Toutefois, je dois composer avec tous les aspects pratiques d’un déménagement à quatre heures de route : planifier chaque étape, trier nos affaires pour n’emporter que ce qui servira, emballer le tout dans des boîtes et les identifier. De plus, je dois trouver une solution pour passer les six prochains mois entre deux domiciles… un casse-tête géant.

Les souvenirs

J’ai toujours été pragmatique en matière de souvenirs. Je n’aime pas collectionner des objets. Le passé me pèse parfois, et il ne m’arrive pas si souvent de fouiller dans mes boîtes à souvenirs. Cependant, il était temps de trier tout cela. Nous avons vécu dans cette maison pendant plus de vingt ans, et avons accumulé toutes sortes d’articles que nous utilisons rarement. Il y a aussi des choses qui ne servent à rien, mais qui, pourtant, me suivront toute ma vie. Comme dit mon mari, ils résistent à mon inclination naturelle au minimalisme.

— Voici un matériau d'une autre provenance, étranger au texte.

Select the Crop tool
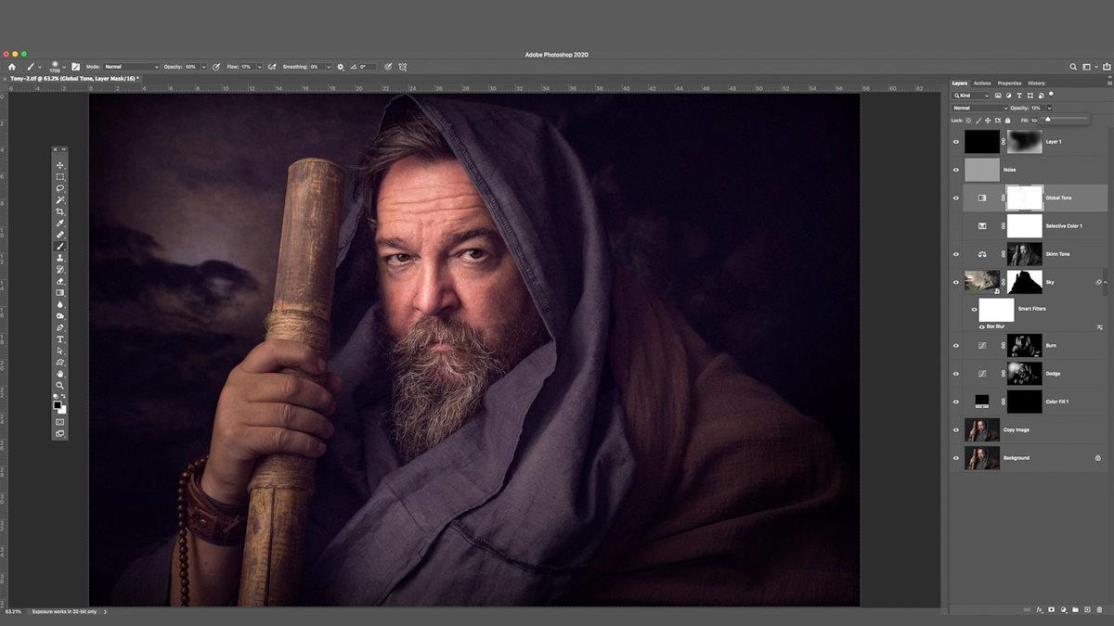click(x=60, y=212)
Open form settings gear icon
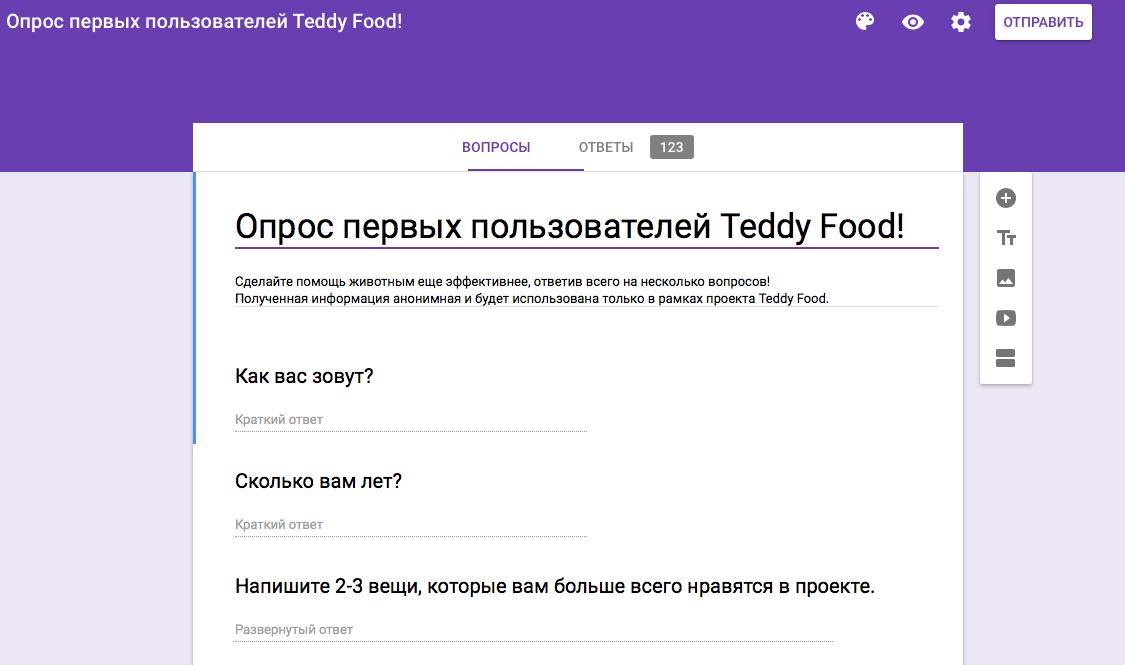 (961, 22)
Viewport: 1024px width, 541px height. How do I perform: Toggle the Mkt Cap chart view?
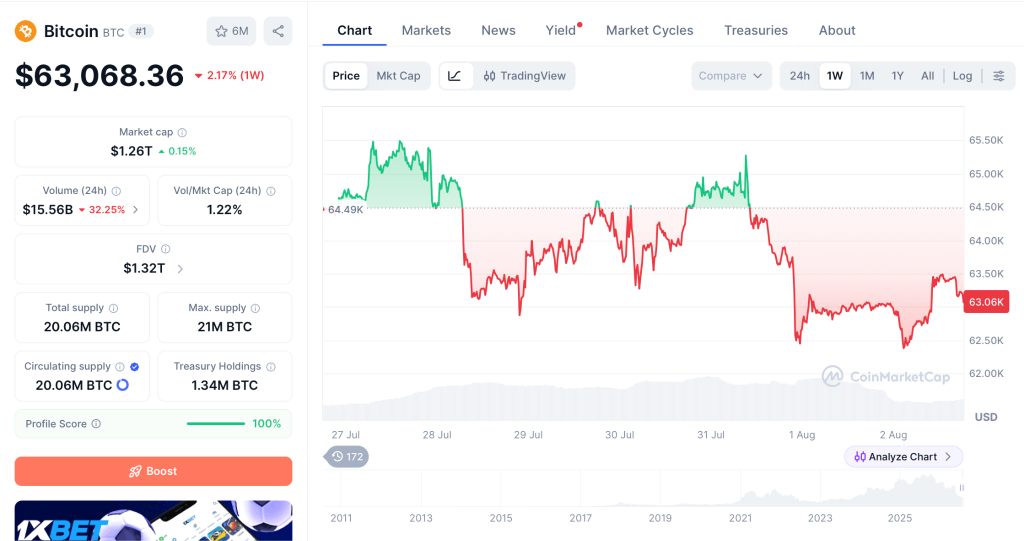point(398,76)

Par exemple, je gardais un caillou rose dans un bocal de verre posé près de la fenêtre de mon atelier. J’ai tout d’abord eu l’idée de le lancer dans le jardin, mais je me suis arrêté net. J’avais entre les mains un instant magique. Il y a environ deux décennies, ma petite-fille, âgée de seulement trois ans, s’est précipitée vers moi pour me montrer sa trouvaille. Elle venait tout juste de trouver ce trésor en se promenant dans le jardin pendant que je désherbais le potager. Dorénavant, c’était sa mission d’en dénicher d’autres.

Tous les étés, elle partait à la recherche d’un caillou rose, l’ajoutant avec soin à sa précieuse collection, méticuleusement rangée dans un petit panier qu’elle gardait dans sa chambre. Je me souviens de ses yeux brillants, de son sourire triomphant quand elle ouvrait sa main pour me montrer ses découvertes. Ce petit galet m’a tout de suite ramenée à cette journée de juin. Je l’ai déposé dans ma boîte à souvenirs, que je n’avais pas ouverte depuis un moment. Interrompant le grand nettoyage de la journée, je me suis assise pour me remémorer.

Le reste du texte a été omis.